The properties of ferroic materials are dictated by their symmetry and, in particular, symmetry-breaking that results in transition to a phase that shows emergent behavior. Quasi-one-dimensional (1D) transition metal chalcogenides, composed of chains of face-sharing octahedra, have emerged as materials showing various ferroic order, which gives rise to properties such as colossal optical anisotropy, electronic phase transitions, and glass-like thermal conductivity.
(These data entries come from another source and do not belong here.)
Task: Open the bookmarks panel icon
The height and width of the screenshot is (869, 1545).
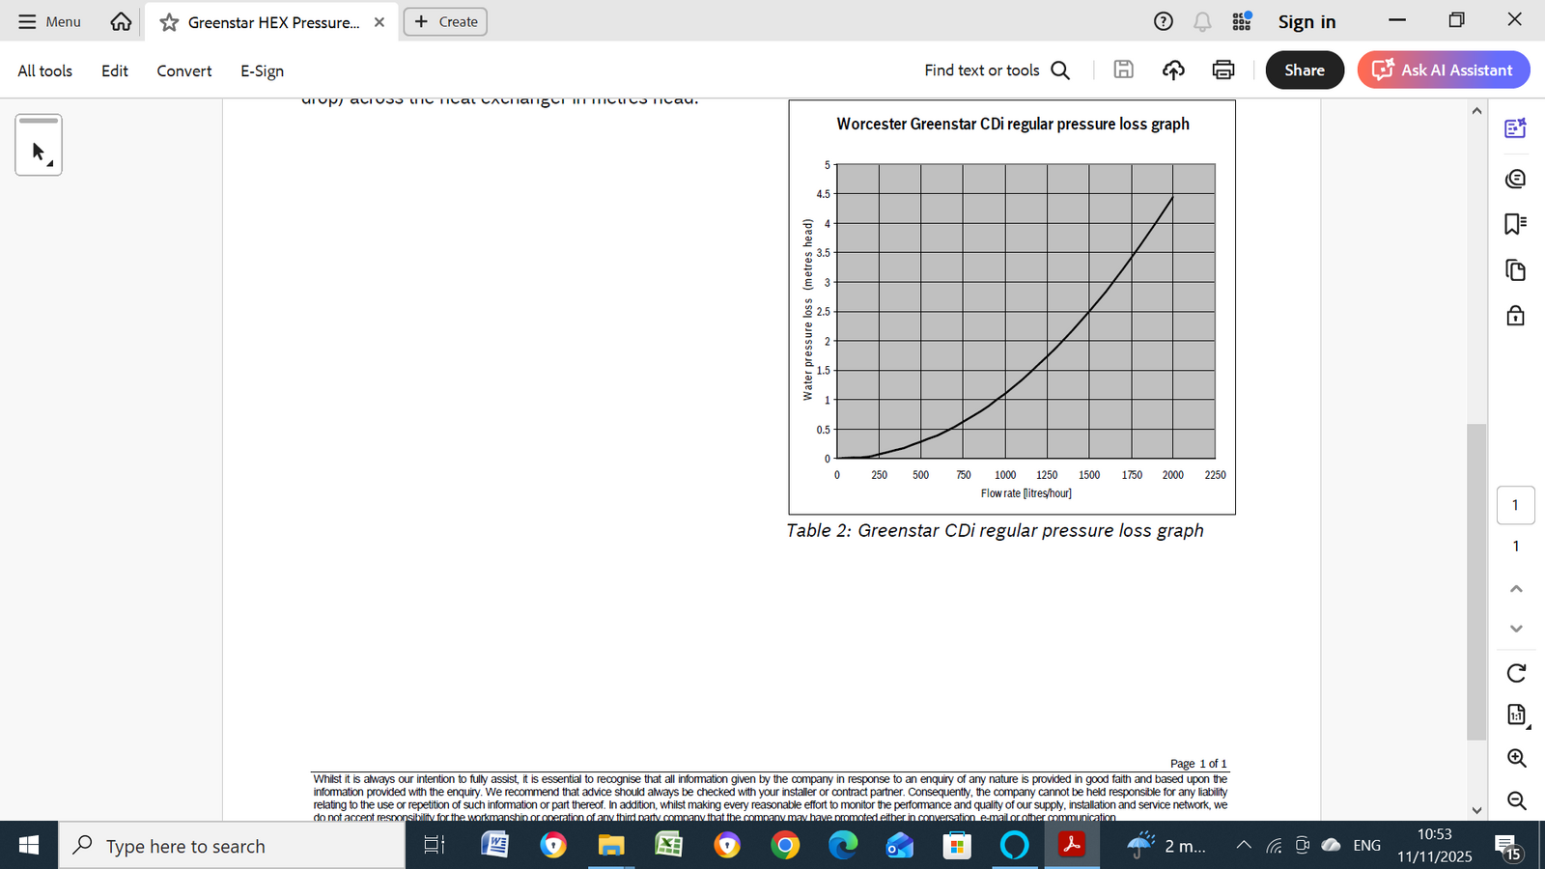Action: coord(1515,224)
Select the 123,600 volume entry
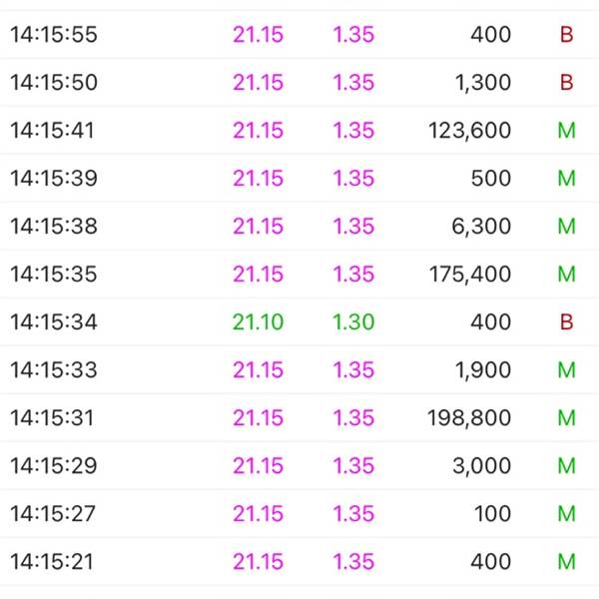 [469, 130]
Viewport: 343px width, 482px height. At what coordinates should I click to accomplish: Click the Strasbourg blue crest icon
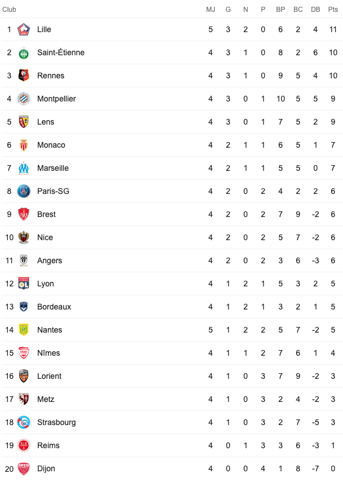(24, 422)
In this presentation, I will discuss our group’s research efforts focused on studying the emergence of ferroic order in quasi-1D ATiS3 (where A = Ba, Sr) chalcogenides. I will present results showing a variety of ferroic structural distortions that ATiS3 chalcogenides can undergo, and the effect these distortions have on the optical, chiral and polar properties. We map these subtle picoscale distortions using aberration-corrected scanning transmission electron microscope (STEM)-based imaging and monochromated electron energy loss spectroscopy. We use first-principles density-functional-theory (DFT) to calculate the effect of the structural distortions on the various physical properties [1, 2]. Specifically, I will discuss: 1) ways to achieve colossal optical anisotropy in ATiS3, 2) and the realization of a new multiferroic order that combines electric polarization with chirality.
Acknowledgements: This work was primarily supported by ARO MURI grant # W911NF-21-1-0327 and NSF through DMR-2122070, DMR-2122071 and DMR-2145797. Electron microscopy work was supported by the Center for Nanophase Materials Sciences (CNMS), which is a US Department of Energy, Office of Science User Facility at Oak Ridge National Laboratory. This work used computational resources through allocation DMR160007 from the Advanced Cyberinfrastructure Coordination Ecosystem: Services & Support (ACCESS) program.
[1] H. Mei*, G. Ren *, B. Zhao*, et al. Colossal optical anisotropy from atomic-scale modulations. Advanced Materials, 2023, 2303588.
[2] B. Zhao*, G. Ren*, H. Mei, et al. Giant Modulation of Refractive Index from Picoscale Atomic Displacements. Advanced Materials (Accepted).